**Excerpted passage**
---
Charles Fox Cap Classique Wine Estate is a wine estates in South Africa that specialises in the Cap Classique method and is located in Elgin, Western Cape.

==The Estate==

Originally a fruit farm planted with apples, pears and plums, Furneaux farm was purchased by Charles and Zelda Fox in 2005 after an inter-regional search for Cap Classique-specific terroir. The cellar was built in 2010 with an underground storage capacity of 200 000 bottles.

In concordance with advice on clone and site selection from viticulturist Paul Wallace, 6.3ha of land was planted to 10 blocks of vines. These face north-east and south on an elevation between 230m and 300m above sea level. Perold-trellised rows were planted in a north-west to south-east direction primarily to minimise wind damage.

An analysis conducted by soil scientist Johann Lanz indicates that the soils are mainly Tukulu with a thin horizon of clay grading into weathered shale in the subsoil. These soils are well suited to quality wine production. Water is well retained so drip irrigation is used twice a year at most. Kevin Watt has been the consultant viticulturist since 2008.

==The Wines==
The vineyards at Furneaux farm have been planted with the three traditional Champagne varietals Pinot Noir, Chardonnay and Pinot Meunier. The wines are blended by Nicolas Follet, a Riems-based Champagne producer.
---
**Data section**
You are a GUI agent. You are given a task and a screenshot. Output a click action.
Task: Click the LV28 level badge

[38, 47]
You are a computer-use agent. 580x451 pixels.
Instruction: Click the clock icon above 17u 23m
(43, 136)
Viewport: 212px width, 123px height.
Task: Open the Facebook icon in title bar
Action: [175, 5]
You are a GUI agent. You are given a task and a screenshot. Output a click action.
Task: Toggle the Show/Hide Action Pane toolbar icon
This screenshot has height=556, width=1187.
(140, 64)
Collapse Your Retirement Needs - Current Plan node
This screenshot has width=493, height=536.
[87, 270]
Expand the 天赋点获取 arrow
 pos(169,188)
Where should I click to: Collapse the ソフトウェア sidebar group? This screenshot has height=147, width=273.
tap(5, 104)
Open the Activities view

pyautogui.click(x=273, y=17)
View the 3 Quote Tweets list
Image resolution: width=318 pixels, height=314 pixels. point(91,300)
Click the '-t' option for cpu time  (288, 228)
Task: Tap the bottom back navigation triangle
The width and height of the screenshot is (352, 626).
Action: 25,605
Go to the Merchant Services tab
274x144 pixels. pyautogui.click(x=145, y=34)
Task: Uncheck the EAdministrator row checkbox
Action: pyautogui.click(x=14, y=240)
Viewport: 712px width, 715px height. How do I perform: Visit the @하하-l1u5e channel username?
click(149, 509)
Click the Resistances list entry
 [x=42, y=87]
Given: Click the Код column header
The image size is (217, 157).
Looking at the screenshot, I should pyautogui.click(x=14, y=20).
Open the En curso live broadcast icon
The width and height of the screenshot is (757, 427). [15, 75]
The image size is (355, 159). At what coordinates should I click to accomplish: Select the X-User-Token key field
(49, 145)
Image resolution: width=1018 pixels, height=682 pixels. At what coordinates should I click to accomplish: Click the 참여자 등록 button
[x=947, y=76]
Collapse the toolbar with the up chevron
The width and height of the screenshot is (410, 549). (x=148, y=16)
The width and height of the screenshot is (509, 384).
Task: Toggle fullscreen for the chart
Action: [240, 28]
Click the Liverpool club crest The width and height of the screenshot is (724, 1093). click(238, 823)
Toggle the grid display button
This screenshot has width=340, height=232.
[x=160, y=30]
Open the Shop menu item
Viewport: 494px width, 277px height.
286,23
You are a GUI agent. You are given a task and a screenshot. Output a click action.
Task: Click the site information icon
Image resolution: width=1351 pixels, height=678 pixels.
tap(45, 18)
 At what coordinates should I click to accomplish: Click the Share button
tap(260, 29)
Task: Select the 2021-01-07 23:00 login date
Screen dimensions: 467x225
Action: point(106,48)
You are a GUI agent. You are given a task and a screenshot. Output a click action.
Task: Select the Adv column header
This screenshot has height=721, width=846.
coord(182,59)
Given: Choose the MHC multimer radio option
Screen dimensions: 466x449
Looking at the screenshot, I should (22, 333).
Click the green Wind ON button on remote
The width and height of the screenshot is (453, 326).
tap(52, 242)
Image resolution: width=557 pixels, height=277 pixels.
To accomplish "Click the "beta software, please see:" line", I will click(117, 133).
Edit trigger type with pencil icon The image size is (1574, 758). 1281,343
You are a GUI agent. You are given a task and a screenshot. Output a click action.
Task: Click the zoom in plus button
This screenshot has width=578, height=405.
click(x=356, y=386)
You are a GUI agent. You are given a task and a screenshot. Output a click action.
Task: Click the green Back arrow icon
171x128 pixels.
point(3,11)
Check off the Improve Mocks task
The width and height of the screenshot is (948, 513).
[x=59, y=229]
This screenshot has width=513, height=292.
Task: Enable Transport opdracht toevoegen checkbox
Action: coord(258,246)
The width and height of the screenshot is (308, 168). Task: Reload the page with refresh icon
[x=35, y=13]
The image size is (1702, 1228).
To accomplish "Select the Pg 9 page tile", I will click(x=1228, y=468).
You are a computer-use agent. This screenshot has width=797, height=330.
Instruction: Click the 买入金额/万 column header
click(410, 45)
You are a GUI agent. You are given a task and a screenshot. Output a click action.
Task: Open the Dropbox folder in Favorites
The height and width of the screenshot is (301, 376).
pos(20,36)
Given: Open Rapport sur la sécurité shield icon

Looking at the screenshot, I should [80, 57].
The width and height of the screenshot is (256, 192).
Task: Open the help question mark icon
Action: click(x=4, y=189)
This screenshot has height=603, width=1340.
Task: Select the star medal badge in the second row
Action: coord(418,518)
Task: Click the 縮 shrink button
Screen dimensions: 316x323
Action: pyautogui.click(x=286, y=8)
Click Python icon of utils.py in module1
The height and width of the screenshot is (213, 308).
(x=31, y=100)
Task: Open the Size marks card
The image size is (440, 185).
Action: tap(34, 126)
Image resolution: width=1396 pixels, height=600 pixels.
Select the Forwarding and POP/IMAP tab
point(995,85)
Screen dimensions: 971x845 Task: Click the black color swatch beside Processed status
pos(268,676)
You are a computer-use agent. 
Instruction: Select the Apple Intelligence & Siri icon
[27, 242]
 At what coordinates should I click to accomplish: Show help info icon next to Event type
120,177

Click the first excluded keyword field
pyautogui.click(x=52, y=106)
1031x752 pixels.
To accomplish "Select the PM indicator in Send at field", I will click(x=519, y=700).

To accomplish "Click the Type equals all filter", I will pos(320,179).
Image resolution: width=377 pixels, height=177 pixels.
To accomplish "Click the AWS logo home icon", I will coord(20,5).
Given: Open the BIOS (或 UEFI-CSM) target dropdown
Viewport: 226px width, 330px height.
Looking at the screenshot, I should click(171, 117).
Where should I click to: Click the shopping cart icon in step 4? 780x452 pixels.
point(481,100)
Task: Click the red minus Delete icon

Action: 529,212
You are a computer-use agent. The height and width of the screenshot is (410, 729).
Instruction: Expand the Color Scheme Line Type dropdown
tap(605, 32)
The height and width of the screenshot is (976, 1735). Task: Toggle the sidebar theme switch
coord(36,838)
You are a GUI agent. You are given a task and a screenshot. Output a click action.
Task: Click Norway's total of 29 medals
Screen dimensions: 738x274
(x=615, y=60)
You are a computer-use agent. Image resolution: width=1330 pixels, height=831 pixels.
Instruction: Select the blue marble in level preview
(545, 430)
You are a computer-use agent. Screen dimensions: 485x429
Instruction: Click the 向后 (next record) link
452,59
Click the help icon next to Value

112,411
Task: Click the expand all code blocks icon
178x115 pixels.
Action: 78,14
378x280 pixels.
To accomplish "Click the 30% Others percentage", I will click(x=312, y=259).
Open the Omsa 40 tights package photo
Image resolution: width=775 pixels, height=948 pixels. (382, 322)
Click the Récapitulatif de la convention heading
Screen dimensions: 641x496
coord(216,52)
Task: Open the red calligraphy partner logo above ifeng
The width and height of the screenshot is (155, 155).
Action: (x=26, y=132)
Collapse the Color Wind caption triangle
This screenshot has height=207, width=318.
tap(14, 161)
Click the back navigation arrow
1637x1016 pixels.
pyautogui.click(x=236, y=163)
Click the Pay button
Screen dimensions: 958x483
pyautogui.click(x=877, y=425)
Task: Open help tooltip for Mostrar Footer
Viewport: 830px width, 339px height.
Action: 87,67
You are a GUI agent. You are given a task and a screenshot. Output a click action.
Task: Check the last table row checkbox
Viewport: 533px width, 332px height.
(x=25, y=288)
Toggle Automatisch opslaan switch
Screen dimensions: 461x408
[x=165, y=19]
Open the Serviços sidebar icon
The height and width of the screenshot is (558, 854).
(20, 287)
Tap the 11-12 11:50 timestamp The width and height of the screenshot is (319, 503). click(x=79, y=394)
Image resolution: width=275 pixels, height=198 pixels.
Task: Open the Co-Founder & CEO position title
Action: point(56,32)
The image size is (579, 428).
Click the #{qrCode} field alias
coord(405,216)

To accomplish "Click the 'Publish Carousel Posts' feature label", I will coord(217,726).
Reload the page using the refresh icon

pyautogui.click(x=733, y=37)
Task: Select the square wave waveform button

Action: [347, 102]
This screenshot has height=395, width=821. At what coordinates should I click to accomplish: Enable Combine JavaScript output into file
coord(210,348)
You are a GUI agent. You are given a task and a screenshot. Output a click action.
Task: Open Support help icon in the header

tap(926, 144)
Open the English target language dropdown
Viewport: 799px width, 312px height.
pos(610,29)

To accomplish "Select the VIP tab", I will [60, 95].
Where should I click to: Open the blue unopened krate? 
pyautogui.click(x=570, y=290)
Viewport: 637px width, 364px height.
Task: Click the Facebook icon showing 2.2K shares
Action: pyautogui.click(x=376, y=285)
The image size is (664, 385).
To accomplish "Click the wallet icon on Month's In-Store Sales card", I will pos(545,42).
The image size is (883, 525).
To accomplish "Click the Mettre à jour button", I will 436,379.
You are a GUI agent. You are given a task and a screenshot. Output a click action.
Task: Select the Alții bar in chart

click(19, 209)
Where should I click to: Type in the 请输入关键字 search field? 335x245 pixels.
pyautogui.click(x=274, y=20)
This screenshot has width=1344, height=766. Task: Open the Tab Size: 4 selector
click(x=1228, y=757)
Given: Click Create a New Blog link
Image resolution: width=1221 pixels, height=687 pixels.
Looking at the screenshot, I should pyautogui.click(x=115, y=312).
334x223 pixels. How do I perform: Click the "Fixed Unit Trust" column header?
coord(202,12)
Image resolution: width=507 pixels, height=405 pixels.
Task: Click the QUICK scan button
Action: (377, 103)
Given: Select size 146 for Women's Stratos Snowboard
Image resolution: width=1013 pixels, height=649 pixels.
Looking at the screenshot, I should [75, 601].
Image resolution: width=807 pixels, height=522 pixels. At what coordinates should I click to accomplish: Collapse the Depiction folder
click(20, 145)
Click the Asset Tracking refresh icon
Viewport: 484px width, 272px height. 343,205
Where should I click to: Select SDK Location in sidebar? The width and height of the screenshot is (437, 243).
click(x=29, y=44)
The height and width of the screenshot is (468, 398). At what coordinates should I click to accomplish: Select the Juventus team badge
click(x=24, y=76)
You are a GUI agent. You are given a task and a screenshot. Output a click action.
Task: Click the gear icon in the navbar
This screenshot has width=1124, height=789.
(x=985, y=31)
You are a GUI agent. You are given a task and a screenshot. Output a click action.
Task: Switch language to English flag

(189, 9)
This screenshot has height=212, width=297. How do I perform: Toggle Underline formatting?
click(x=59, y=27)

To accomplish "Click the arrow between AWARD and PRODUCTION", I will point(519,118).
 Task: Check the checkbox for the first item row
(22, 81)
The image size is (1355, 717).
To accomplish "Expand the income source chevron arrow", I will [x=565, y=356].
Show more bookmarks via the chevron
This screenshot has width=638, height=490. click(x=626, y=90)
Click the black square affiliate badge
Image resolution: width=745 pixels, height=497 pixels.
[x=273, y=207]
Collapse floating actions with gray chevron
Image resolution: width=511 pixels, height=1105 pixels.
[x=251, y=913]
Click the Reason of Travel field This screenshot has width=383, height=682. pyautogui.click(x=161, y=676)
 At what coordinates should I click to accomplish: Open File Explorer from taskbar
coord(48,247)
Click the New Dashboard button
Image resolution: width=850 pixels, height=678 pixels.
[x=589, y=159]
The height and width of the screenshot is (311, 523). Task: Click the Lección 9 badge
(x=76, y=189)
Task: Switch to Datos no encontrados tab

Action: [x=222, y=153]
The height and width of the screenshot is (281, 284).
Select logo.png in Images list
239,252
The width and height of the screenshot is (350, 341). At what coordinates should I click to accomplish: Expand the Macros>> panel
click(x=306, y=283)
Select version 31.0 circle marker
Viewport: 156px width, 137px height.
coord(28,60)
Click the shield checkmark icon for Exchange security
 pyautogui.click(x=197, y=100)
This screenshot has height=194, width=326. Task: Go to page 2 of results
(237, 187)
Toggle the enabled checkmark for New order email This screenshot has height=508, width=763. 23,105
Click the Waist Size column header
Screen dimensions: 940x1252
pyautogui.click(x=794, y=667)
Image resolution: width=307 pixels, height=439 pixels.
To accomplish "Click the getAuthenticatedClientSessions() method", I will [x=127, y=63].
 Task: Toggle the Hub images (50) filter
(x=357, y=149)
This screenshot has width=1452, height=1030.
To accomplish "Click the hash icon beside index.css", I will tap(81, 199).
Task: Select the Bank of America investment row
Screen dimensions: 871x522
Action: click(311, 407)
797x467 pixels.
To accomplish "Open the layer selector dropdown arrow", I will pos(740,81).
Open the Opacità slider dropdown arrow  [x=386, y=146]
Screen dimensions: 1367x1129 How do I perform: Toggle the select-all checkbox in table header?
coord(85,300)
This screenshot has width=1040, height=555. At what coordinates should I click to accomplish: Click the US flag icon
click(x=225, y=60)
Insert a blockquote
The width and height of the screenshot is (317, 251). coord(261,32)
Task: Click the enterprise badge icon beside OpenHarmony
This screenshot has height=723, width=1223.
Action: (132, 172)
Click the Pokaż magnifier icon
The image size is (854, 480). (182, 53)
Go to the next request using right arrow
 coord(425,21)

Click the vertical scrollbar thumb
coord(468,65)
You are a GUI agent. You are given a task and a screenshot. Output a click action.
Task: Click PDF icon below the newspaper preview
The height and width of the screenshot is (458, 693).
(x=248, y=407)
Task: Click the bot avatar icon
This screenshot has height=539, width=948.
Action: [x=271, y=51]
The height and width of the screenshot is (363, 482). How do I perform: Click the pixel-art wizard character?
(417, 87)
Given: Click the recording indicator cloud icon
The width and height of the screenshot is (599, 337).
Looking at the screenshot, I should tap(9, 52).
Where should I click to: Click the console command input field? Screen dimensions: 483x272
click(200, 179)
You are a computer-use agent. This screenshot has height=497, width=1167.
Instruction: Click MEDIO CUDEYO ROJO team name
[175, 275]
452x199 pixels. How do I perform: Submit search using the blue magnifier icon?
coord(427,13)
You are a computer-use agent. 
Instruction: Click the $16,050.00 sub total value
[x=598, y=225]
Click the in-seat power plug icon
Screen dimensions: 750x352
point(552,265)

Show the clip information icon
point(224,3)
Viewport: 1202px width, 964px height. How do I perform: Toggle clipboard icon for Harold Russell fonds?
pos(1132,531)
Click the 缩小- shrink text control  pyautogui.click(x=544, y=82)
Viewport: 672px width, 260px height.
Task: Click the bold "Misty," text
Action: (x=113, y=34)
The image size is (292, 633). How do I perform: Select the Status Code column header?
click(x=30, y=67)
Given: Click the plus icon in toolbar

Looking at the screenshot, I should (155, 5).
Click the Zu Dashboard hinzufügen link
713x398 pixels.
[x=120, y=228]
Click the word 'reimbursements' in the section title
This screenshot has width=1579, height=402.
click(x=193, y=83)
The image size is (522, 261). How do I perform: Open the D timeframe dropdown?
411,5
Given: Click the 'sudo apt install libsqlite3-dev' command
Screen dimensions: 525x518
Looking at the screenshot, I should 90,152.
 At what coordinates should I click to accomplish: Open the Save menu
---
Reproduce the entire passage about the Charles Fox Cap Classique Wine Estate word for word. The records have nothing to do with the wine estate passage.

**Exercise result**
Charles Fox Cap Classique Wine Estate is a wine estates in South Africa that specialises in the Cap Classique method and is located in Elgin, Western Cape.

==The Estate==

Originally a fruit farm planted with apples, pears and plums, Furneaux farm was purchased by Charles and Zelda Fox in 2005 after an inter-regional search for Cap Classique-specific terroir. The cellar was built in 2010 with an underground storage capacity of 200 000 bottles.

In concordance with advice on clone and site selection from viticulturist Paul Wallace, 6.3ha of land was planted to 10 blocks of vines. These face north-east and south on an elevation between 230m and 300m above sea level. Perold-trellised rows were planted in a north-west to south-east direction primarily to minimise wind damage.

An analysis conducted by soil scientist Johann Lanz indicates that the soils are mainly Tukulu with a thin horizon of clay grading into weathered shale in the subsoil. These soils are well suited to quality wine production. Water is well retained so drip irrigation is used twice a year at most. Kevin Watt has been the consultant viticulturist since 2008.

==The Wines==
The vineyards at Furneaux farm have been planted with the three traditional Champagne varietals Pinot Noir, Chardonnay and Pinot Meunier. The wines are blended by Nicolas Follet, a Riems-based Champagne producer.